Federal Reserve ends its multitrillion-dollar bond-buying program

Its bond-buying program of economic first aid is over. Did it do what it set out to do?

The New York Times
October 30, 2014 at 5:38AM
Specialist Michael O'Mara works at his post on the floor of the New York Stock Exchange, as a television screen shows the decision of the Federal Reserve, Wednesday, Oct. 29, 2014. The Fed plans to keep a key interest rate at a record low to support a U.S. job market that's improving but still isn't fully healthy and help lift inflation from unusually low levels. As expected, it's also ending a bond purchase program that was intended to keep long-term rates low. (AP Photo/Richard Drew)
The Fed plans to keep a key interest rate at a record low and is also ending its “quantitative easing” bond purchase program. (The Minnesota Star Tribune)

Its bond-buying program of economic first aid is over. Did it do what it set out to do?

By BINYAMIN APPELBAUM • New York Times

WASHINGTON

In a series of sweeping campaigns to revive the American economy, the Federal Reserve has spent much of the past six years purchasing trillions of dollars of bonds. Now it is done.

The Fed said Wednesday that the economy no longer needed quite so much help. It is the third time since 2008 the Fed has announced such a move, but this time officials and analysts say the decision is more likely to stick, signaling an important milestone in the nation's painfully slow recovery from the Great Recession.

The central bank still plans to keep short-term interest rates near zero for a "considerable time," it said in a statement after a two-day meeting of its policymaking committee. And it said it would replace maturing bonds to keep its holdings at about $4.5 trillion.

The bond-buying campaign has helped to fuel one of the longest bull markets in American history. The Standard & Poor's 500 index has risen 131 percent since the Fed started its first round of purchases in November 2008. The campaign has also helped to suppress borrowing costs. The yield on the benchmark 10-year Treasury has declined from 2.96 percent to 2.32 percent over the same period, even as economic conditions have improved.

The impact on the rest of the economy is much harder to assess. The Fed and its supporters say the purchases have held down the cost of mortgage loans and corporate debt, contributing to faster job growth. Other economists dismiss the purchases as inconsequential. And some say the Fed has exacerbated economic inequalities by helping to lift financial markets while the rest of the economy languishes.

The Fed critics' dire predictions, however, have clearly failed to materialize. Some Fed officials and economists warned that the bond purchases, often referred to by experts as quantitative easing, or QE, would devalue the dollar and drive up inflation. So far the opposite has happened.

·····

### Work to do
[a] Summarize the article on the Federal Reserve's bond buying in two sentences.
[b] Please reproduce the passage of the article on the Federal Reserve's bond buying between "By BINYAMIN APPELBAUM" and "the Great Recession.", inclusive.
The material that follows has no connection to the article on the Federal Reserve's bond buying.

### Information shown
·····

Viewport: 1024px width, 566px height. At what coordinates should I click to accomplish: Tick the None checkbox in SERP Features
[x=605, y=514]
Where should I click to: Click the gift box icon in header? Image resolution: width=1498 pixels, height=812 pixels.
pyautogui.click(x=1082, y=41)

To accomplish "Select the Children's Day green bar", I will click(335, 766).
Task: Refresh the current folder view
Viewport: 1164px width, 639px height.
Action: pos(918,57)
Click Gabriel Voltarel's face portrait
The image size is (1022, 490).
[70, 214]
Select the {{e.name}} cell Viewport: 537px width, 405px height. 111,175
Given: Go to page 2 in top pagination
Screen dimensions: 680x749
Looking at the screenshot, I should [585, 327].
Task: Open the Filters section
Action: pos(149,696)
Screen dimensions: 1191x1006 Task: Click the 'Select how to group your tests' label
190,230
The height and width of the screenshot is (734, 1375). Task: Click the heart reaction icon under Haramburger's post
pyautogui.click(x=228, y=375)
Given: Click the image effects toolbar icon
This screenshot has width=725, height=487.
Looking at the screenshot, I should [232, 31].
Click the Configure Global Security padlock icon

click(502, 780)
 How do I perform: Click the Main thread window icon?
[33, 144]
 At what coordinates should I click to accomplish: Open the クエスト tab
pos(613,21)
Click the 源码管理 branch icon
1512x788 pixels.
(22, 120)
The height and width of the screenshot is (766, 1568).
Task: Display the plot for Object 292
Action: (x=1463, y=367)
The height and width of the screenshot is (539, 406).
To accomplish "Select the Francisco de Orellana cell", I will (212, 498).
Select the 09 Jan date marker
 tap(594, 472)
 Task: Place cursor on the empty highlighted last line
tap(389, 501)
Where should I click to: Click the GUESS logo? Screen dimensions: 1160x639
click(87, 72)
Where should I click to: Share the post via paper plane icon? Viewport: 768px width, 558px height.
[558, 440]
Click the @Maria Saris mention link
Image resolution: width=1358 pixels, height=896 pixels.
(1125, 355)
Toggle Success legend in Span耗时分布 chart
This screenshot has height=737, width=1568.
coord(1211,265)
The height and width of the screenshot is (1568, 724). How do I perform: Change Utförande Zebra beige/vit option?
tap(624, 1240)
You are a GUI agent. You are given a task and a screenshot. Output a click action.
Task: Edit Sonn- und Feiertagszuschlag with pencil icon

·····

### Solution list
[a] The Federal Reserve announced it is ending the bond-buying program it has run for much of the past six years, saying the economy no longer needs quite so much help, though it will keep short-term rates near zero and replace maturing bonds to hold about $4.5 trillion. The purchases helped fuel a long bull market and suppress borrowing costs, but their effect on the rest of the economy is disputed, and critics' warnings of a devalued dollar and higher inflation have failed to materialize.

[b]
By BINYAMIN APPELBAUM • New York Times

WASHINGTON

In a series of sweeping campaigns to revive the American economy, the Federal Reserve has spent much of the past six years purchasing trillions of dollars of bonds. Now it is done.

The Fed said Wednesday that the economy no longer needed quite so much help. It is the third time since 2008 the Fed has announced such a move, but this time officials and analysts say the decision is more likely to stick, signaling an important milestone in the nation's painfully slow recovery from the Great Recession.